Over the past five years, free software has come of age.  In that
period of time, significant software packages, GNU Emacs, BSD TCP/IP,
GNU C and C++, X Windows, netnews, TeX, and many UNIX utilities (such
as awk, tar, grep and more) have been implemented as free software.
Cygnus Support has made the business decision to focus on supporting
only free software.  We expect the free software market to be worth at
least $100M within five years.

This talk will explain the ideas behind free software, compare the
progress of free software against other software development models,
and present the current state of free software today.  It will discuss
the business opportunities available to free software providers and
free software users.  The speaker will be free for discussion at the
conclusion of this presentation.

	---

Michael Tiemann started writing free software in 1987 while working
for MCC in Austin TX.  He wrote the GNU C++ compiler and GDB+
debugger, the first released native-code C++ compiler and the first
released C++ source-language debugger, respectively.  During that
time, he also ported the GNU C compiler to the ns32k, m88k, and Sun
SPARC processors.

He was invited to work at INRIA (French National Institute of Computer
Science) in Roquencourt to continue working on GNU C++, adding
features for object migration and dynamic linking.  While in France,
he also ported GNU C++ and GDB+ to the Sun SPARC.

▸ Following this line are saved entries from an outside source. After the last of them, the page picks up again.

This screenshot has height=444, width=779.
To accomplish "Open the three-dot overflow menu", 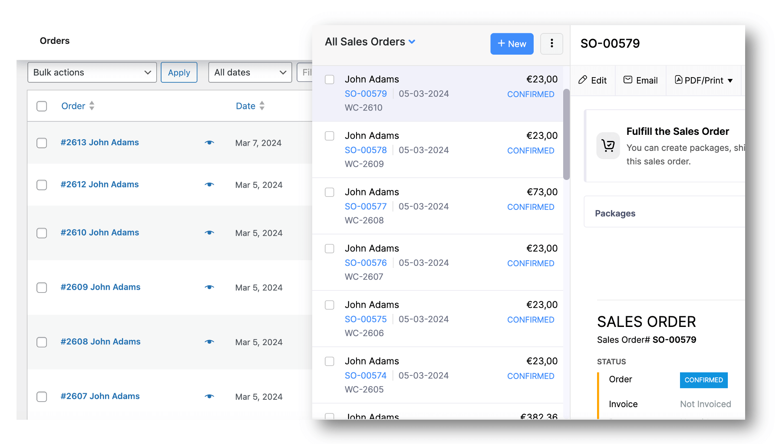I will (551, 43).
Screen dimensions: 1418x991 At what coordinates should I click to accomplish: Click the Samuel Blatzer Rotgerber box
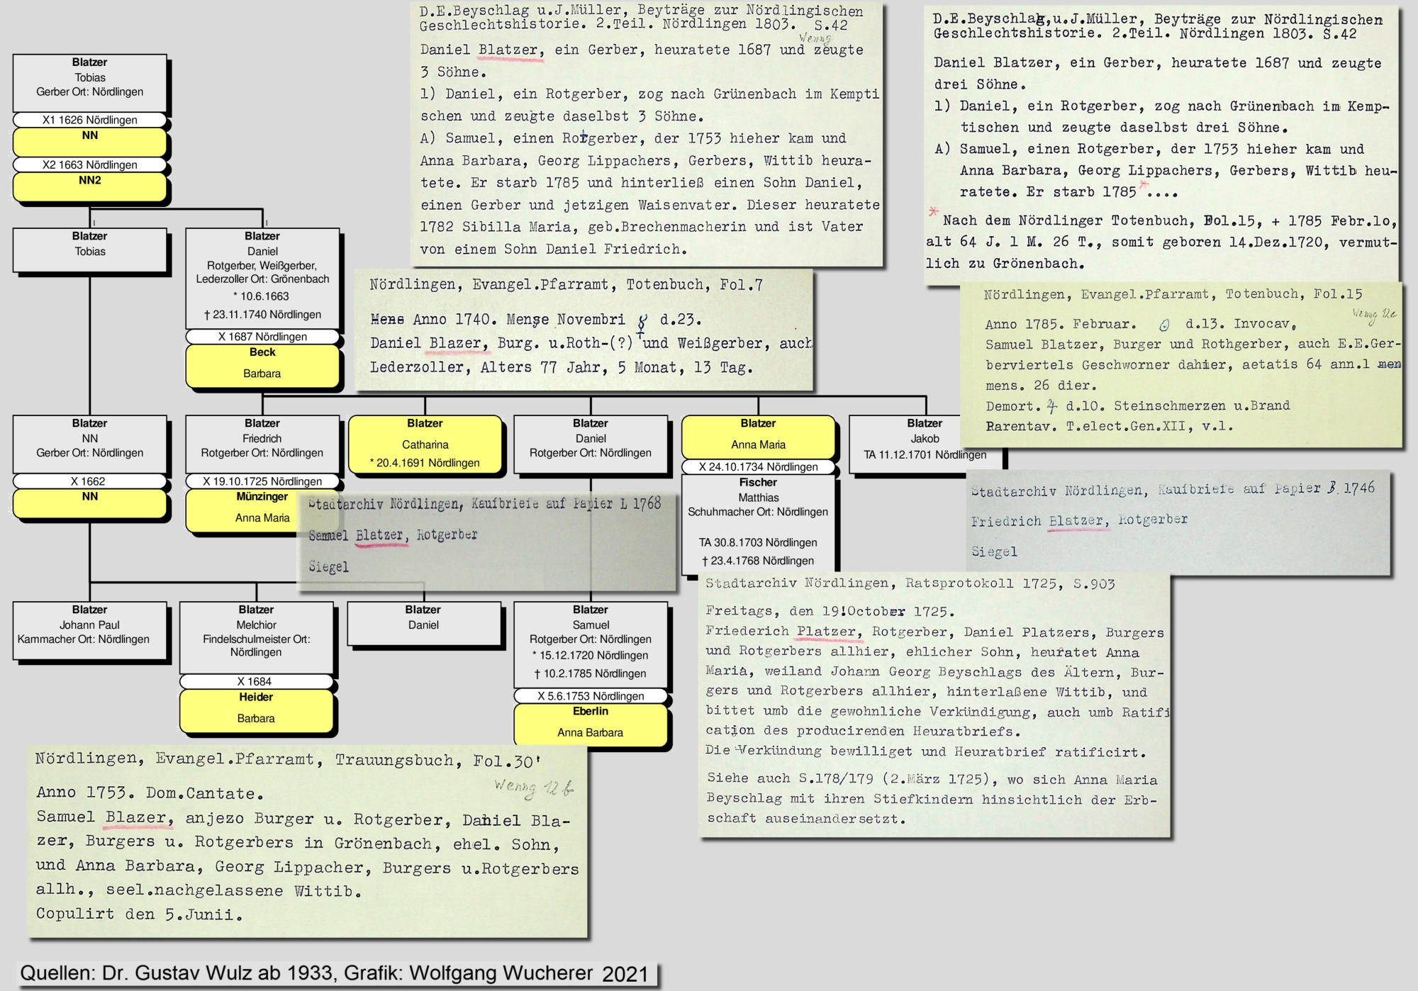tap(590, 642)
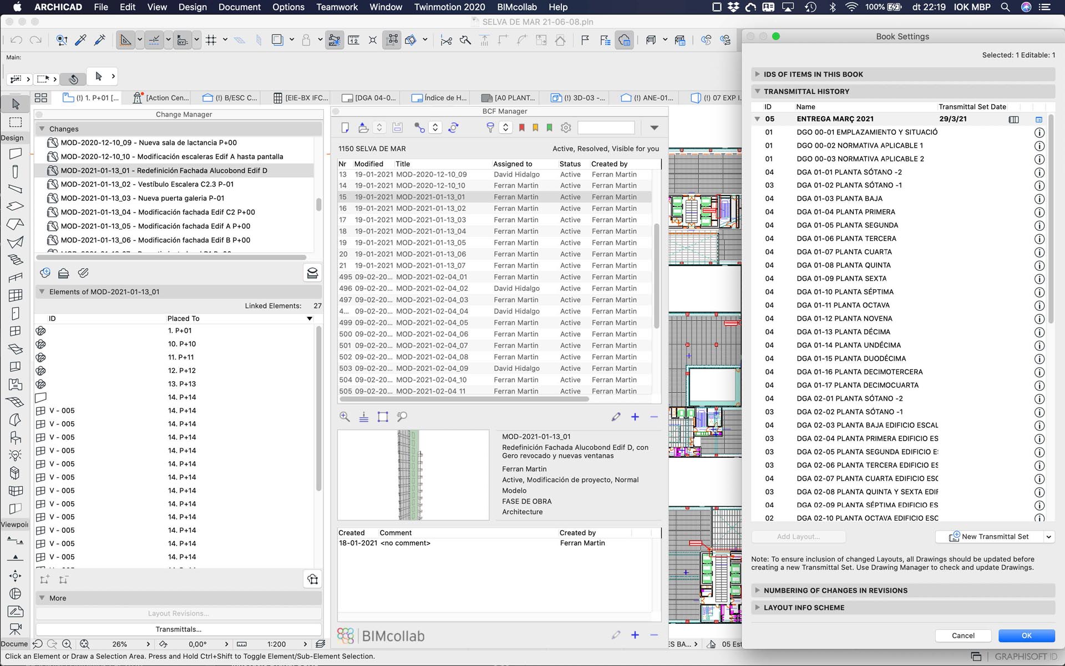Open the Teamwork menu

coord(337,7)
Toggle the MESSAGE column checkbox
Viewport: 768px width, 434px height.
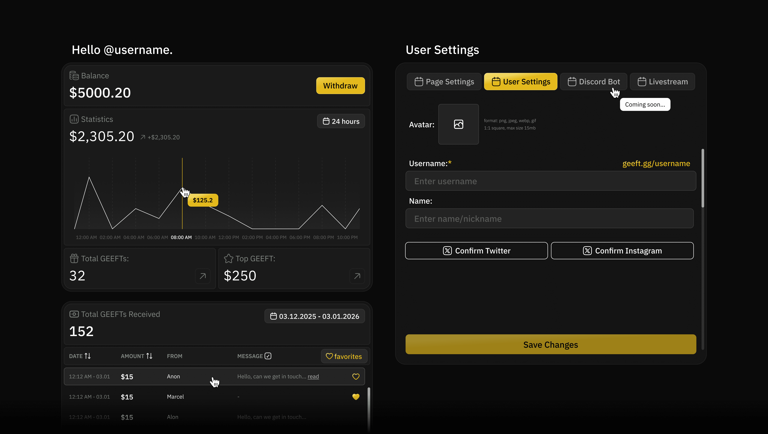268,356
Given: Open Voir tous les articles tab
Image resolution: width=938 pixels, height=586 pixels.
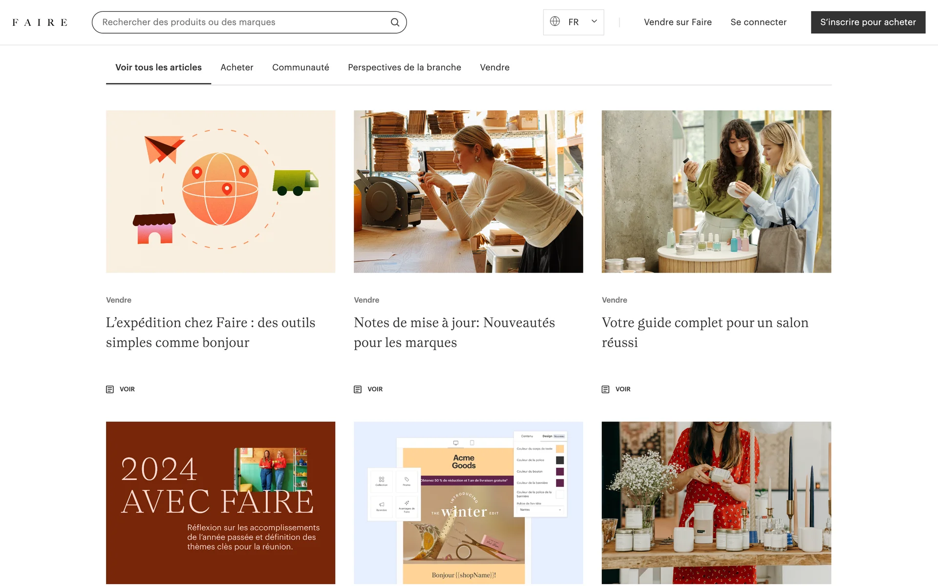Looking at the screenshot, I should point(158,67).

Returning from France, he enrolled as a graduate student at Stanford
University, working with Mark Linton on the InterViews project.  GNU
C++ became part of the standard InterViews release during that year.
He added support for multiple inheritance and other C++ 2.0 features
to GNU C++ early in 1989, and wrote a machine-independent instruction
scheduler for the GNU compilers in the spring.  He joined the Advanced
Unix Development project at Sun Microsystems, adding exception
handling and other experimental features throughout the summer.

Since early 1990 he has co-founded Cygnus Support as its first President
and chief compiler wizard.

Michael was born in Schenectady, New York in 1964.  He attended
Phillips Academy, Andover, and received his undergraduate degree at
the Moore School at the University of Pennsylvania.
-- 
John Gilmore      {sun,pacbell,uunet,pyramid}!hoptoad!gnu        g...@toad.com
Just say no to thugs.  The ones who lock up innocent drug users come to mind.